1. The Cheetah is the fastest land animal in the world. It can Accelerate from rest to 20m/s in 2 second, and has a top speed of 30 m/s. it can only maintain its top speed for 450 metres before it has to stop and rest. in contrast an antelope runs at a top speed of 22 m/s for much longer periods.

(cheetah and antelope have the same acceleration)

if the cheetah chases the antelope, both starting from rest, what is the maxiumum headstart the cheetah can give the antelope.
2. The Equations of Motion e.g. "v=u+at" ect.
3. i worked out that the acceleration of the cheetah and antelope to be 10 m/s (squared)
by simply using "acceleration = change in Velocity / time" which was
"(20-0)/2 = 10 m/s"

acceleration distance and time for the cheetah is 45m to reach top speed OR 3s to
reach top speed because "v+u+at therefore 30=0 + 10 * t (t=3s)
and x+ut+1/2 at (squared) (x= 45m)"

from further simple calculations i got the time for the cheetah to run 450m which was
16.5 seconds "x+450 - 45 = 405" 405m is the distance left over after the cheetah is
done accelerating, then i used "x=ut+1/2 at(squared)" (note that the a=0 so its really
x=ut)

the distance it takes the antelope to reach top speed is 24.2m and the time is 2.2s

now this is where I am stuck, so if anyone could help i would be extremely happy, thankyou
very much

Everything you did so far looks great and is what I would have done.
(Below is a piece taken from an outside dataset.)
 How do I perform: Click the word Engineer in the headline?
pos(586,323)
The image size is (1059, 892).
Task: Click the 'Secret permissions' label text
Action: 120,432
Next, I'd calculate how much distance the antelope can run in that same time, so use v * t where t is 16.5 - 2.2 to find distance ran with constant velocity. Then add the 24.2m you calculated earlier. This distance will be lower than 450. If you subtract it from 450, that is the maximum headstart allowed. Intuitively, this makes sense, but you can see it mathematically too:
[tex] R(t) = \frac{1}{2} a t^2 + v_o * t + R_o[/tex]
For us, however, acceleration and constant velocity are different times:
[tex] R(t) = \frac{1}{2} a t_1^2 + v_o * t_2 + R_o[/tex]
Solve for R_o, the initial distance, so that the antelope will run a distance R(t) equal to the cheetah (450 M)
[tex] R_o = R(t) - \frac{1}{2} a t_1^2 - v_o * t_2[/tex]
[tex] R_o = 450 - \frac{1}{2} 10*2.2^2 - 22 * (16.5 - 2.2)[/tex]

 

[aydemir]

thankyou very much bro, i get it now :)